SELECTED PASSAGE:
┏━━

I believe Suchet in fact did suffer one bad defeat in Spain shortly after his arrival there, but that was the only one. Part of his success in his administration of Aragon was his applying the little-respected principle, in the context of Napoleonic conquest, of actually paying the locals for the goods they supplied. Suchet was also careful not to offend local sensibilities; his wife even dressed in the Spanish fashions, somewhat different from what was worn elsewhere on the Continent.
I wonder why Napoleon did not have Suchet with him at Waterloo, as I wonder why Davout was not there either, and why Soult was not on the battlefield instead of acting as a third-rate Berthier. It is true that by 1815 the Marshals’ ranks were thinner: Bernadotte in Sweden and fighting with the Allies; Augereau and Masséna sick and in disgrace; Murat in all kinds of other troubles; Lannes, Berthier, Poniatowski, and Bessieres dead; Mortier incapacitated; Jourdan a spent force; Marmont and Victor on the Royalist side; Gouvion Saint-Cyr, Macdonald, and Oudinot unwilling to engage in further Napoleonic adventures.

┗━━

Records for locating described items
┏━━

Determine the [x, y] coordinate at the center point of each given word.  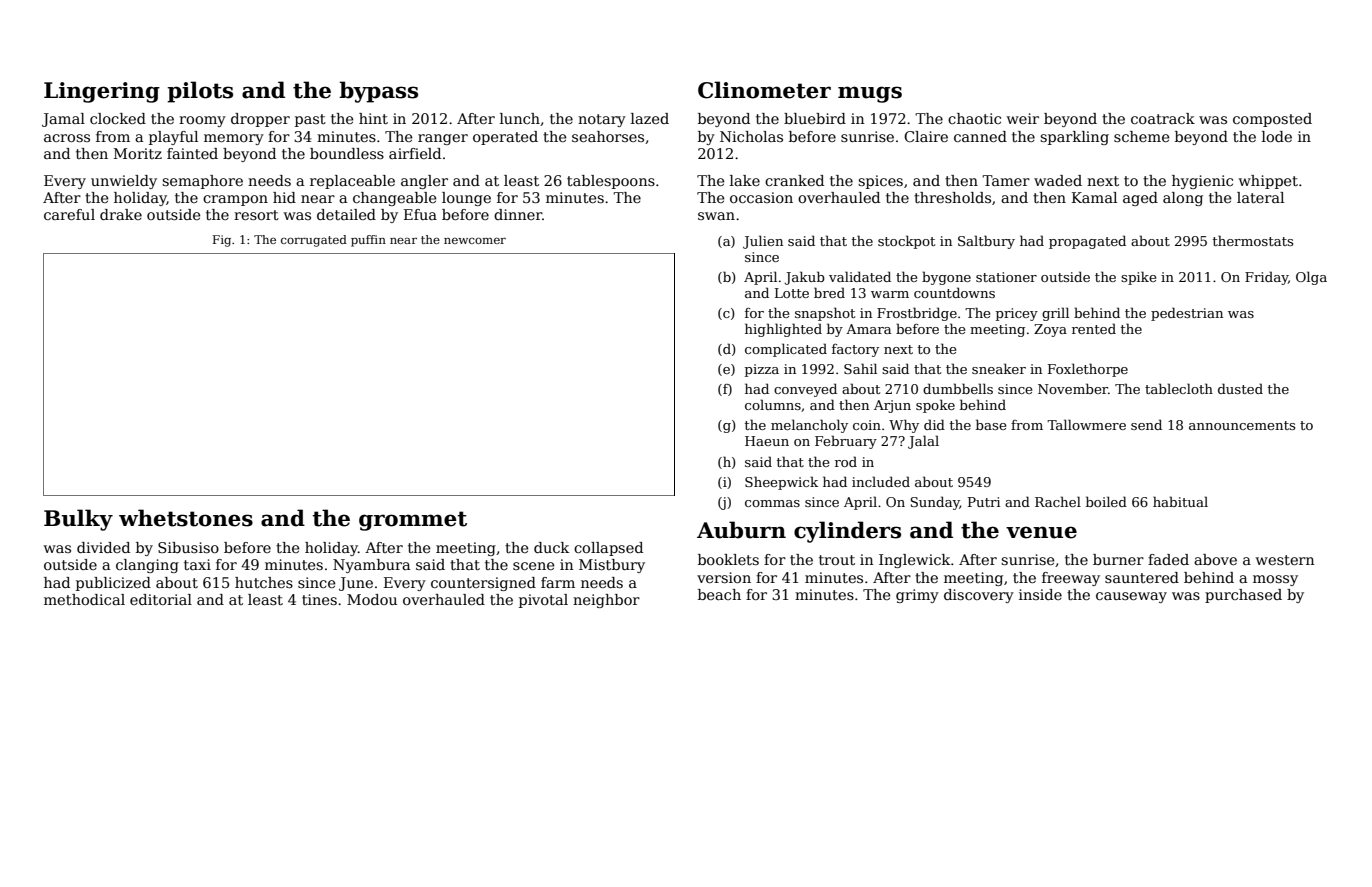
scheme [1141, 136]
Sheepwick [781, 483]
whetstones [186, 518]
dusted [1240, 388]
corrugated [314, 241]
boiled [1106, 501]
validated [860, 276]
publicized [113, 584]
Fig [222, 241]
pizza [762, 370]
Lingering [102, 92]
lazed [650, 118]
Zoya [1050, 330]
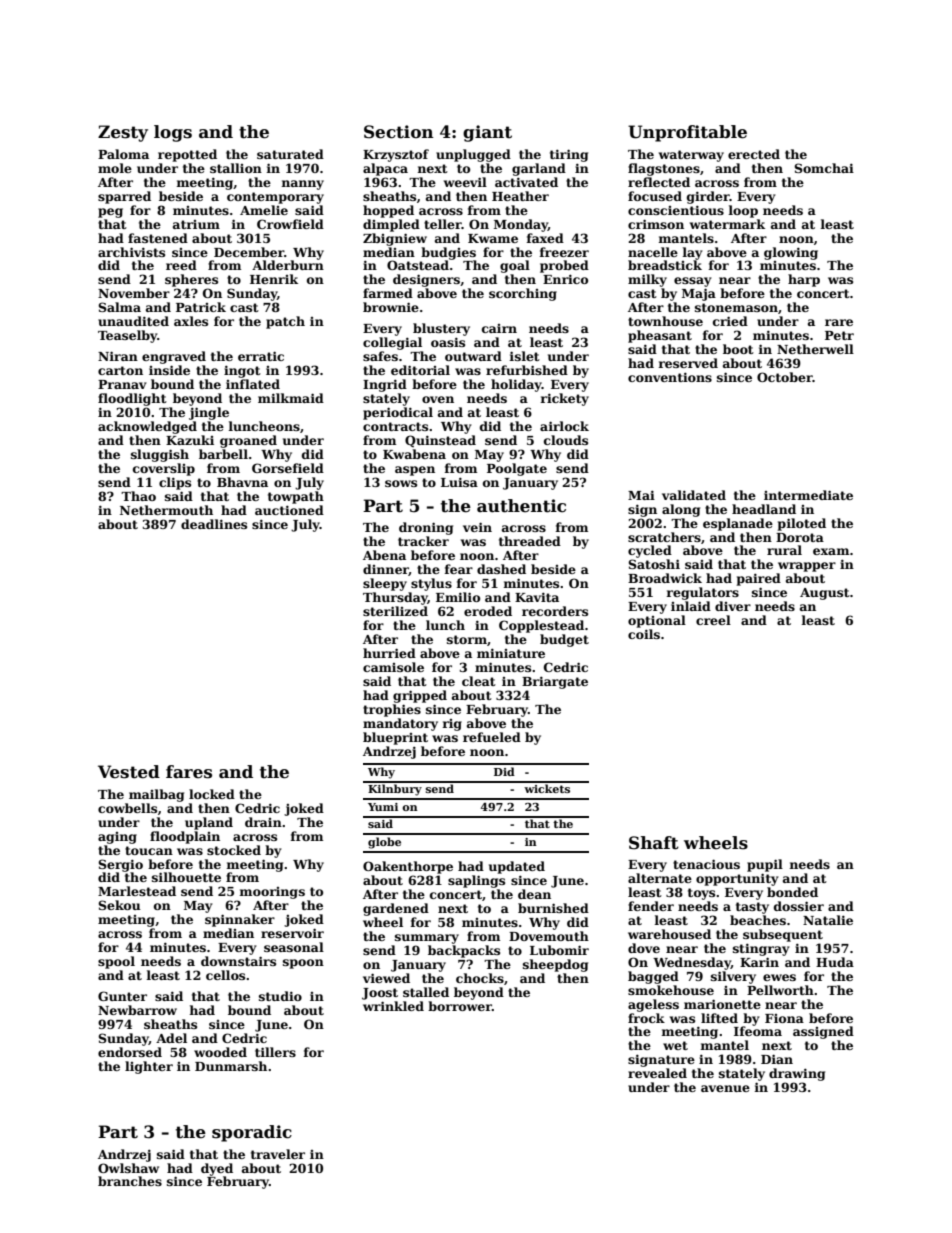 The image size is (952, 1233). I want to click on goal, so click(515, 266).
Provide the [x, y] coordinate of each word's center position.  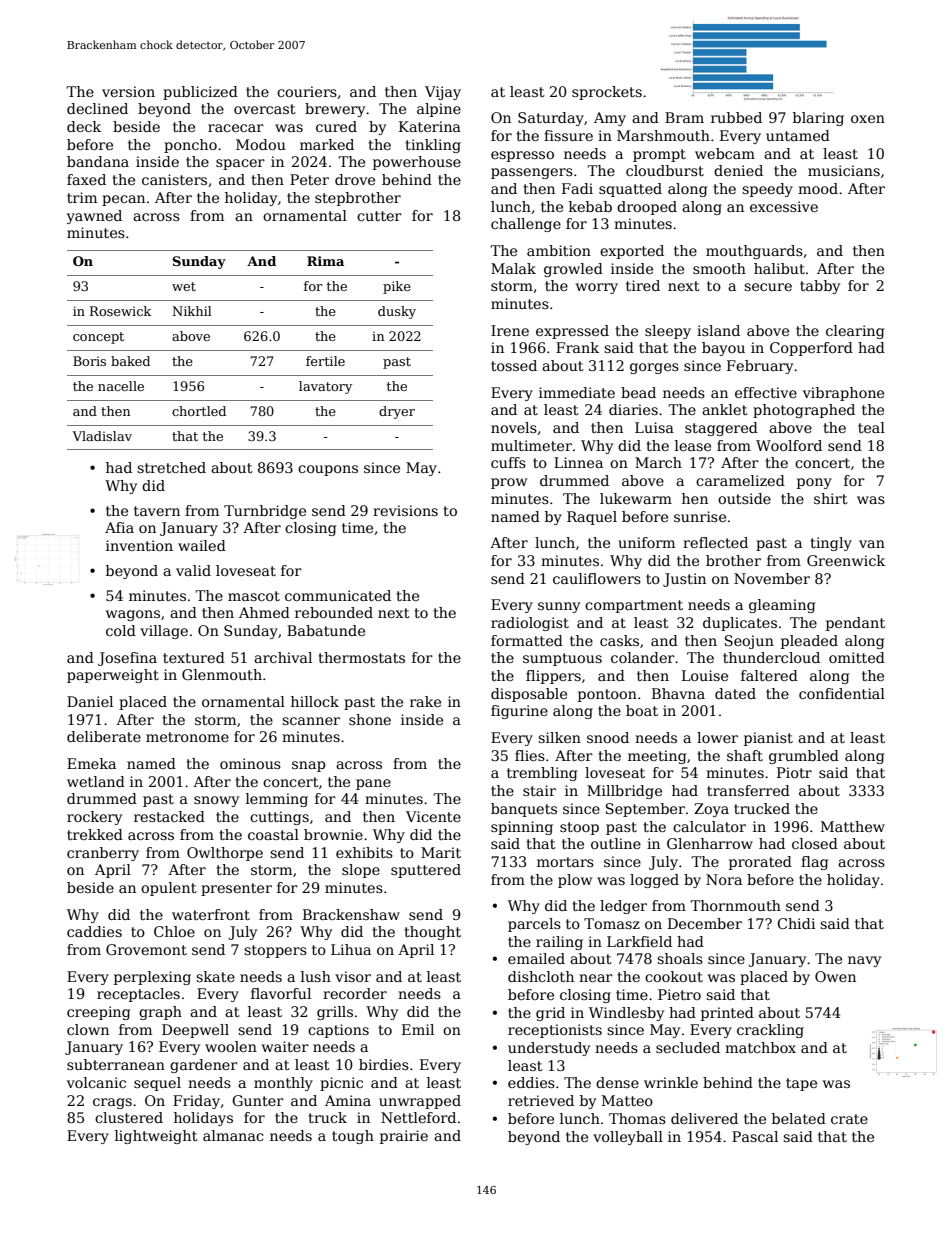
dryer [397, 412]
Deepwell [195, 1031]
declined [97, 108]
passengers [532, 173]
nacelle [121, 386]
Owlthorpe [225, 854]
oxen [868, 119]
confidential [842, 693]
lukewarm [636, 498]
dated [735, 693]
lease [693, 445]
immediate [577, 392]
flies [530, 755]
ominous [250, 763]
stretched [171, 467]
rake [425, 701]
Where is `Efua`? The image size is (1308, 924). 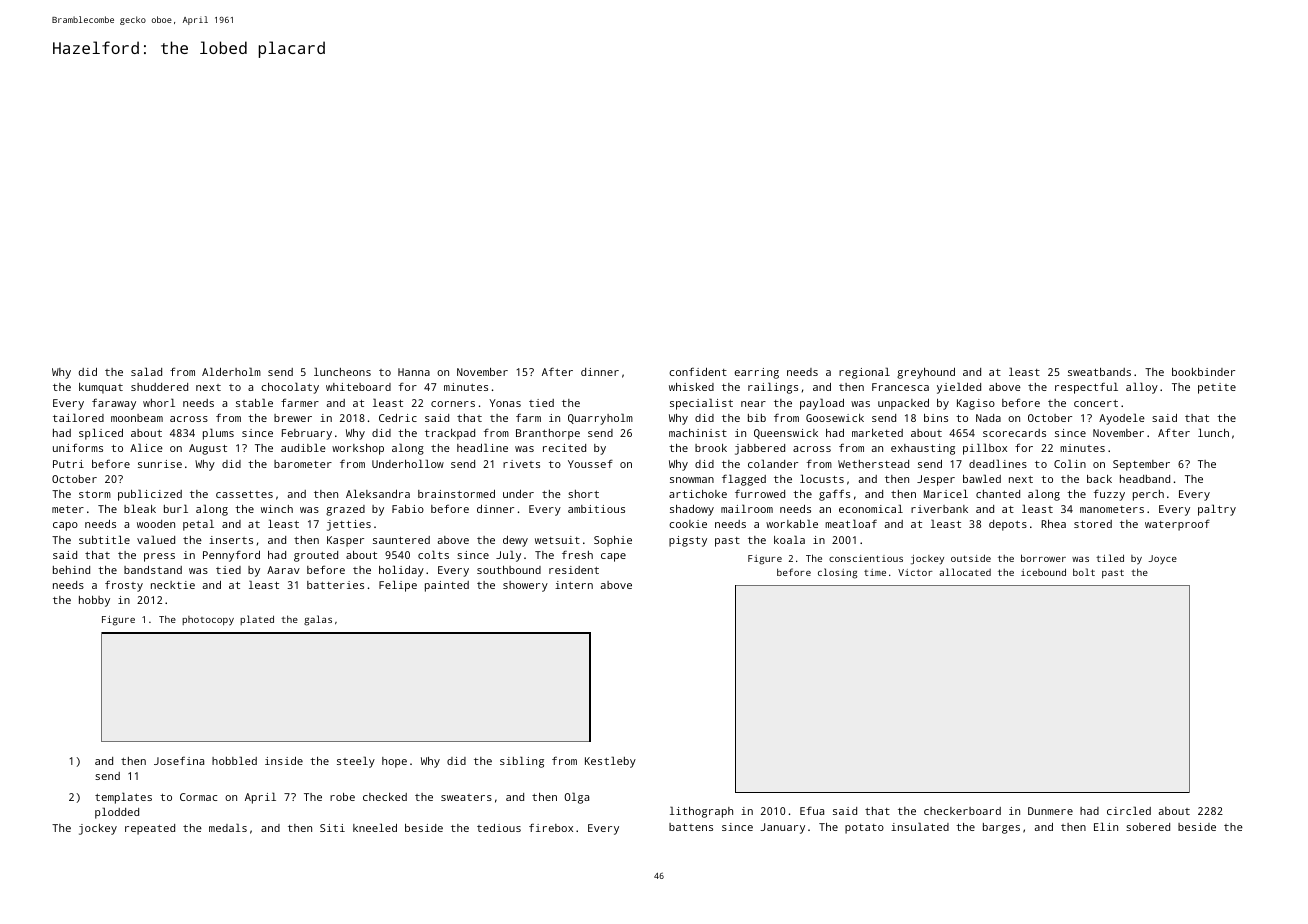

┗━━

SET EXERCISE 1:
Answer these questions from the passage about Napoleon's marshals:
(a) What principle did Suchet apply in his administration of Aragon?
(b) How did Suchet's wife avoid offending local sensibilities?
(c) Which two marshals were on the Royalist side by 1815?
SET EXERCISE 2:
In the records, copy the part that opens with the line containing "Zoya [1050, 330]" and closes with the line containing "passengers [532, 173]", both ends included. Leave the pictures out of your copy.

COMPLETE OUTPUT 1:
(a) He paid the locals for the goods they supplied.
(b) She dressed in the Spanish fashions.
(c) Marmont and Victor.

COMPLETE OUTPUT 2:
Zoya [1050, 330]
 The image size is (952, 1233). I want to click on goal, so click(515, 266).
Provide the [x, y] coordinate of each word's center position.  
dryer [397, 412]
Deepwell [195, 1031]
declined [97, 108]
passengers [532, 173]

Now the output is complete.